= Stratification (linguistics) =

In linguistics, stratification is the idea that language is organized in terms of hierarchically ordered strata (such as phonology, morphology, syntax, and semantics). This notion can be traced back to Saussure's dichotomy between signified and signifier and Hjelmslev's expression plane and content plane, but has been explicictly explored as a theoretical concept in stratificational linguistics and systemic functional linguistics.

== In systemic functional linguistics ==

Contextual and linguistic strata as a series of contangential circles. In green: content plane; in warm colors: expression plane.

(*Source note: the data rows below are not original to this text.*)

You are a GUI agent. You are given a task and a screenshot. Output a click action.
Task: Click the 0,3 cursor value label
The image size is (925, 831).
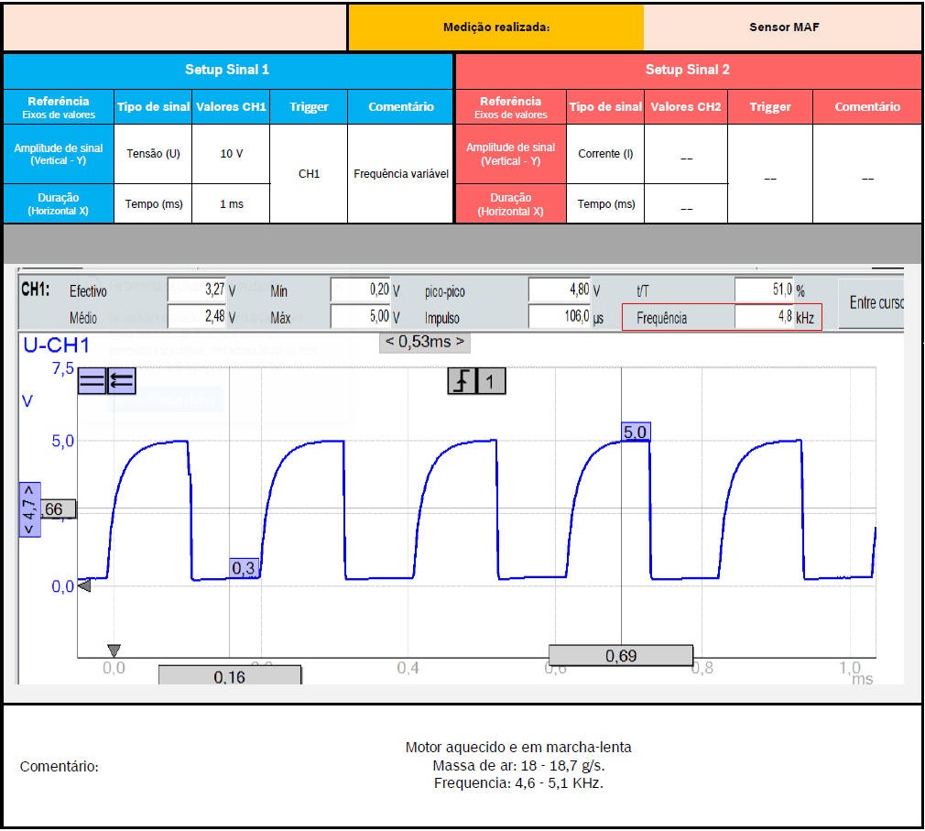244,569
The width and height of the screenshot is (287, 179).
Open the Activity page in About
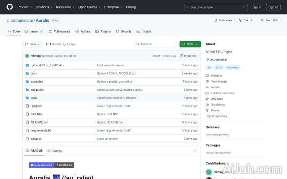pos(215,87)
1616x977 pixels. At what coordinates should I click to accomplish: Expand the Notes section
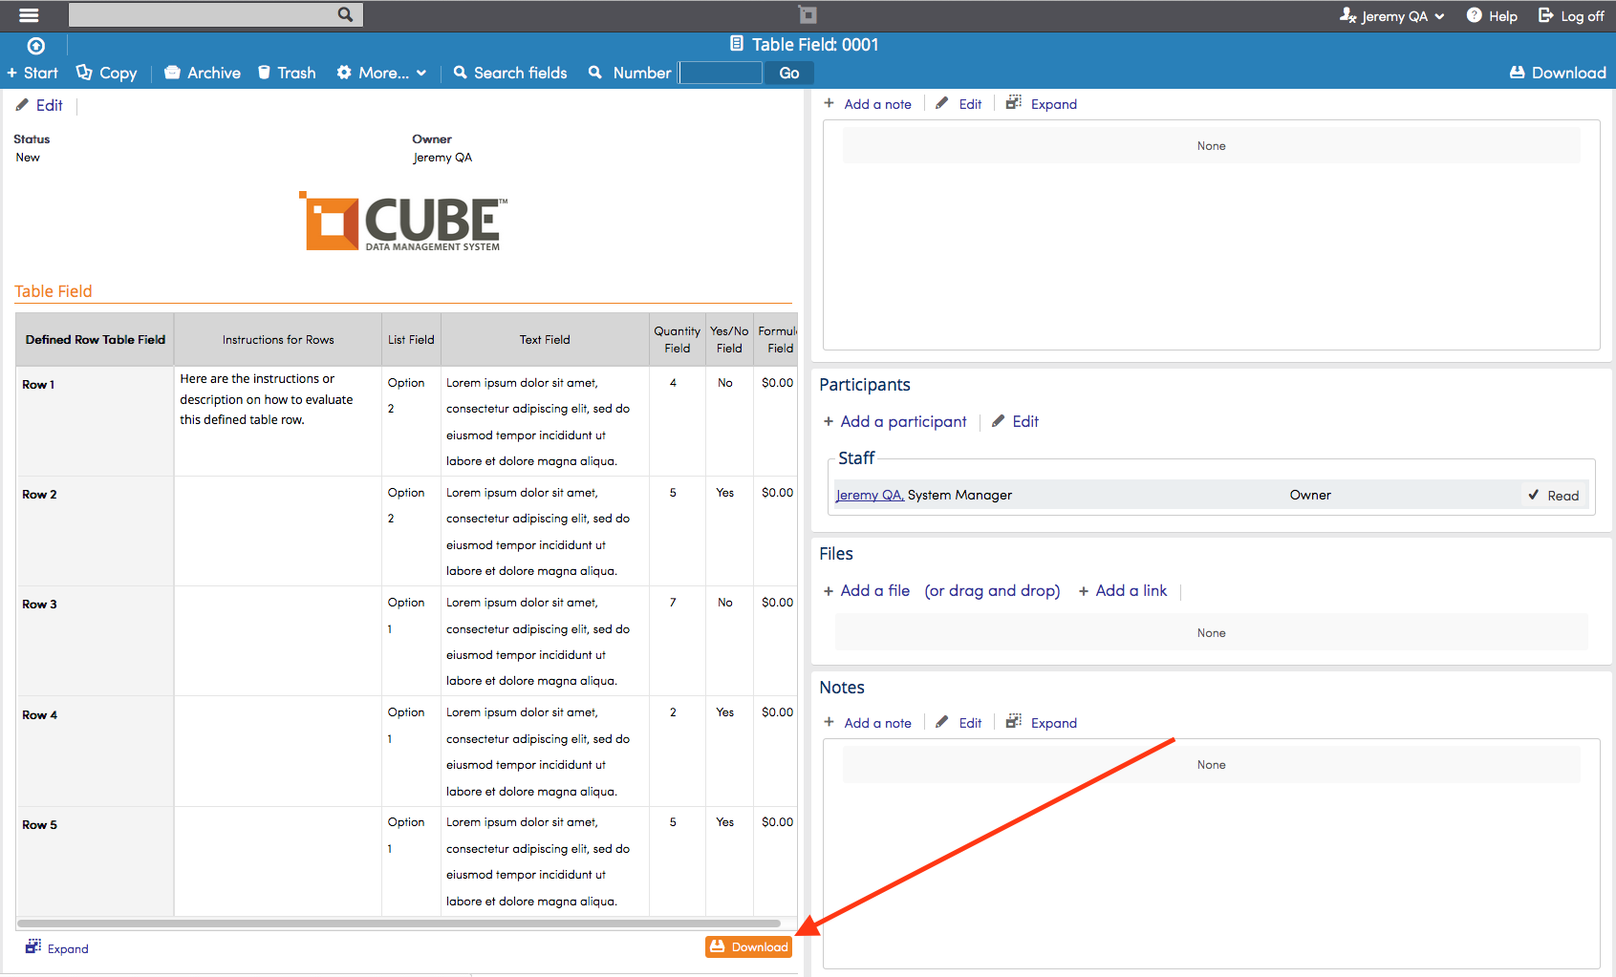tap(1042, 722)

In systemic functional linguistics, stratification is one of the global semiotic dimensions that define the organization of language in context, alongside instantiation and metafunction. Stratification orders "language in context into subsystem according to the degree of symbolic abstraction"; these subsystems are called strata, which are related by realization. Authors differ on how to characterize (and further stratify) each stratum, but the general scheme is always followed:

- Context is realized by language (content plane + expression plane).
- In language, the content plane (semantics and lexicogrammar) is realized by the expression plane.
- In the content plane, semantics is realized by lexicogrammar.

In the model proposed by Michael Halliday, the expression plane is stratified into phonology and phonetics, so that (⭨ means "is realized by"):

- context ⭨ language
- = context ⭨ (content plane ⭨ expression plane)
- = context ⭨ ((semantics ⭨ lexicogrammar) ⭨ (phonology ⭨ phonetics))

Each stratum can be defined as follows:

- Context: "Higher-order semiotic system above the linguistic system. Context covers the spectrum of field [related to the ideational metafunction], tenor [related to the interpersonal metafunction] and mode [related to the textual metafunction]."
- Semantics: "the highest stratum within language; it serves as an ‘interface’ between language and the environment outside language. [...] As the upper of the two content strata within language, semantics is the interface between context and lexicogrammar. Semantics transforms experience and interpersonal relationships into linguistic meaning, and lexicogrammar transforms this meaning into words".
- Lexicogrammar: "the central processing unit of language, the powerhouse where meanings are created", "the stratum of wording, located between semantics and phonology [...]: the resources for construing meanings as wordings".
- Phonology: "the organization of speech sound into formal structures and systems".
- Phonetics: "the interfacing with the body's resources for speech and for hearing".